Our primary objective herein was not to develop a highly accurate sequence-based PPI-hot spot prediction method, but rather to showcase the potential of transformer-based protein language models in extracting critical information from sparse datasets whose total number of entries is comparable to or less than the number of elements (N = 1280) in the encoder-generated vector. This is important as experimental collection of certain types of data, such as PPI-hot spots, remains challenging yielding insufficient data for machine learning algorithms to extract meaningful representations. As exemplified herein with elusive PPI-hot spots, protein language models can offer a solution, as their encoder-generated vectors, which encode protein residues and their contexts, provide valuable input features for subsequent machine learning training to predict certain aa residue properties. These input features can be substantially reduced in number through feature importance ranking or random sampling. Our proposed approach is practical for real-world applications: Model training using AutoGluon has proven successful even without GPU support. Although GPU usage is preferred for efficiency, ESM models exhibit sufficient speed to run on CPUs alone, requiring as little as 16 GB of memory. Furthermore, to facilitate ease of use, we provide a notebook in the GitHub repository that runs on Google Colab, enabling users to input their sequences and obtain predicted PPI-hot spots. Note that we sought to provide a fair comparison by using the same dataset to compare the PPI-hot spot predictions based on protein language-derived features and those based on features requiring the free protein structure. As other sequence-based PPI-hot spot prediction methods have been trained on different datasets, they could not be fairly compared with our PPI-HotspotPLM,1280 model. Discrepancies in predictions may arise from differences in underlying training datasets, specific features, or machine-learning methodologies.

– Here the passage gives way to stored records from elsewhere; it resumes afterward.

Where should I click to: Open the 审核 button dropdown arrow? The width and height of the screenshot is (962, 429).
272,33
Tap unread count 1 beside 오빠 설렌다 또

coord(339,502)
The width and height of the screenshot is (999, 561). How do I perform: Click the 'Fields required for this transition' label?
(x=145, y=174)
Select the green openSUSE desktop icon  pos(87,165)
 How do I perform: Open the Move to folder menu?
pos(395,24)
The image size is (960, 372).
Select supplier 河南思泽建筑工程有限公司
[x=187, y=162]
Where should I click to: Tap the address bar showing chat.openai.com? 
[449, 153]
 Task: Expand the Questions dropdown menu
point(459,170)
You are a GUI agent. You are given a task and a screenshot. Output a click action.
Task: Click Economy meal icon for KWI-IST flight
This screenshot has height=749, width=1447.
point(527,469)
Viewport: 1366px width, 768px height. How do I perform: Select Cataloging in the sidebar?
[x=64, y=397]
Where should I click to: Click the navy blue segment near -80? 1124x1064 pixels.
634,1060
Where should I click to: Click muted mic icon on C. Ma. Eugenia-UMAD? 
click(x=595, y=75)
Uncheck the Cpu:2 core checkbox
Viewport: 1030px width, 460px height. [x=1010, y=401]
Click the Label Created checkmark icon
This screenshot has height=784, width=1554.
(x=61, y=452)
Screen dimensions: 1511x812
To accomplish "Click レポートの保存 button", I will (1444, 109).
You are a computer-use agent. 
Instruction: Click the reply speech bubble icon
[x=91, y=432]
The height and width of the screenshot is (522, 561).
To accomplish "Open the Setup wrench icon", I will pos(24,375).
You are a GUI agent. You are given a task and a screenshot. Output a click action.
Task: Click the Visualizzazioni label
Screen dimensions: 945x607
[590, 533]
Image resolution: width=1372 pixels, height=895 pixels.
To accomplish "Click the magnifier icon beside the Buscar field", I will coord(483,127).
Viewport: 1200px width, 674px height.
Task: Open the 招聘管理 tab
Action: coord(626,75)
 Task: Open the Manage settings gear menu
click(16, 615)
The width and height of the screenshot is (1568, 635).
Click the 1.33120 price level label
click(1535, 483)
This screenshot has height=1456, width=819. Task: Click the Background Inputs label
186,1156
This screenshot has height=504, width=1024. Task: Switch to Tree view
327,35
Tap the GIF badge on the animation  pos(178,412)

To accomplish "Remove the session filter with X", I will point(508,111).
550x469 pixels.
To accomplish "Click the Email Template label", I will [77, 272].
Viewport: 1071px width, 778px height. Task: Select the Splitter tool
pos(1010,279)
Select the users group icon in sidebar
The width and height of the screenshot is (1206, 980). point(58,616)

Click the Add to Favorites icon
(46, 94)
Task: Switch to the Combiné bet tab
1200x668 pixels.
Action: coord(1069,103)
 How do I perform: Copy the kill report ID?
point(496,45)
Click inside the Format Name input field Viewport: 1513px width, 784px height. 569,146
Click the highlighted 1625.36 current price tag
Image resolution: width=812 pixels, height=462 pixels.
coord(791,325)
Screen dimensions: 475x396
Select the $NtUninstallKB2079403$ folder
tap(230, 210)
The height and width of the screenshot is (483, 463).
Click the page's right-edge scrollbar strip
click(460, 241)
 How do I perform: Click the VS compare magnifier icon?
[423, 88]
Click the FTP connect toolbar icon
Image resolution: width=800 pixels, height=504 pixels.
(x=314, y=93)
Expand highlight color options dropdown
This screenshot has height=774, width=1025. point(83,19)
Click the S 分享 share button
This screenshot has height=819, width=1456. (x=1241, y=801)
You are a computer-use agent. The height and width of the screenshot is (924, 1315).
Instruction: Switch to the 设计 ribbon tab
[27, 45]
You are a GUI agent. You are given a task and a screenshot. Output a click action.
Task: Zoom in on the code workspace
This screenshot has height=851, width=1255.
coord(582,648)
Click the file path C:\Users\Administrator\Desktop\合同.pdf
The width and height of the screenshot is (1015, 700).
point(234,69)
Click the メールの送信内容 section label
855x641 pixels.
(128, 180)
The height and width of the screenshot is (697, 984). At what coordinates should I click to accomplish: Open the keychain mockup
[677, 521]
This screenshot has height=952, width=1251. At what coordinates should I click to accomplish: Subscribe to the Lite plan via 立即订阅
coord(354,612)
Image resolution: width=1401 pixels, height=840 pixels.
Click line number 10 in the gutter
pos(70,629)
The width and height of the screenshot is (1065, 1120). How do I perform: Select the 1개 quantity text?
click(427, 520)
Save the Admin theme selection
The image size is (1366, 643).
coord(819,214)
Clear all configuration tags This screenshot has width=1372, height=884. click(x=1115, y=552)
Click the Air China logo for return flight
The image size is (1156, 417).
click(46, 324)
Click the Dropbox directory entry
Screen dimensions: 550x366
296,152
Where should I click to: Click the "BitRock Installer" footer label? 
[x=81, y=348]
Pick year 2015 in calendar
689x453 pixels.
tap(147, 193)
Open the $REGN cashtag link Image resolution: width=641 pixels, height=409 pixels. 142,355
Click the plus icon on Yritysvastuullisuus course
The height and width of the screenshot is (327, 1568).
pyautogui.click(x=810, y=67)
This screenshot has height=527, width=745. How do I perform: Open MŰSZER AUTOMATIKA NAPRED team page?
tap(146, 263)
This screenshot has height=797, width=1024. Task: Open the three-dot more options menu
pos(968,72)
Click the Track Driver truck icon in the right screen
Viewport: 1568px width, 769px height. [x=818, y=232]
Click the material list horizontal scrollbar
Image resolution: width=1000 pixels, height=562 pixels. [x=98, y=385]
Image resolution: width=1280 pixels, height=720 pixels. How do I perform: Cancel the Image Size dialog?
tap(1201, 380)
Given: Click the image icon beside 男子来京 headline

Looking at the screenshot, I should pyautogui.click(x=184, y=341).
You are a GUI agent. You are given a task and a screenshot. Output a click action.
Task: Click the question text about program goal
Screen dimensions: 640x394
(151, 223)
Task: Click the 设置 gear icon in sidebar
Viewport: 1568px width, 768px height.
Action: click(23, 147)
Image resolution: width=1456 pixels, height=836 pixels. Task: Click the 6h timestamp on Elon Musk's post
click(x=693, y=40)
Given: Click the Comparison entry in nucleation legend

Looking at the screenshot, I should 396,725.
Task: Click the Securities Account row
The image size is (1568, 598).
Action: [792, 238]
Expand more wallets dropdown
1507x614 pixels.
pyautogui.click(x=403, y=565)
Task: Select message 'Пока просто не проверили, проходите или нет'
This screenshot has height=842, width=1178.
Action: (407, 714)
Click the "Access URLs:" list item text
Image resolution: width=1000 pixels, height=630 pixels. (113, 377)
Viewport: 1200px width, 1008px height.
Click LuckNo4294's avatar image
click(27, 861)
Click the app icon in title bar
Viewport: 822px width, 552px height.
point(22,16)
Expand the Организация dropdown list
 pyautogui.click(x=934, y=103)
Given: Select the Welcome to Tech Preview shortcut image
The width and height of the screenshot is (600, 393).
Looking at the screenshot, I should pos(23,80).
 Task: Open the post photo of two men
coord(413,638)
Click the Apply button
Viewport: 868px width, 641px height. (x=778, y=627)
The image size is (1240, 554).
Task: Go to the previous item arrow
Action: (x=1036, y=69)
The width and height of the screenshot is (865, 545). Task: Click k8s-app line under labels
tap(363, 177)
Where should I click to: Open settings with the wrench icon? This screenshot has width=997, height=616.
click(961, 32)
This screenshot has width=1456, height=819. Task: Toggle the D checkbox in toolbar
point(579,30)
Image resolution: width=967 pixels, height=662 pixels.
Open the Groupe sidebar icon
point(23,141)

Limitations and future work

An evident drawback of the approach outlined here is the lack of a clear explanation as to why specific features are crucial for determining certain residue properties and how they contribute to PPI-hot spot predictions. This limitation aligns with the inherent lack of interpretability of large language models; currently, understanding the inner workings of these models remains elusive. Another limitation is the representativeness of the dataset. Even though our dataset includes data not only from the ASEdb [24] and SKEMPI 2.0 [25] database, but also UniProtKB [26], it is still not comprehensive as experimental studies do not sample all representative protein interactions. Future improvements in model architecture, dataset size (including more experimentally confirmed PPI-hot spots and PPI-nonhot spots), and computational resources may enhance the accuracy of sequence-based PPI-hot spot predictions.

Conclusions

We have presented a general, robust, and straightforward approach for the training and validation of predictive models using protein language models that can effectively extract valuable information from sparse protein datasets. Specifically, the ESM-2 model showed promising results in predicting PPI-hot spots using all 1,280 features as well as using a subset of features fewer than the number of entries in the dataset. Future improvements in model architecture and increased dataset sizes may further enhance the accuracy of PPI-hot spot predictions, which would aid in understanding protein function and drug design. The ability to do this from just the sequence alone would save time and costs compared to traditional experimental methods. This study further demonstrates that even with sparse datasets, encoder-generated vectors, which encompass residue information and their contexts, offer valuable input features for machine learning to make reliable predictions. In addition, we provide a notebook as part of our source repository, allowing users to run PPI-hot-spot predictions on their protein sequences.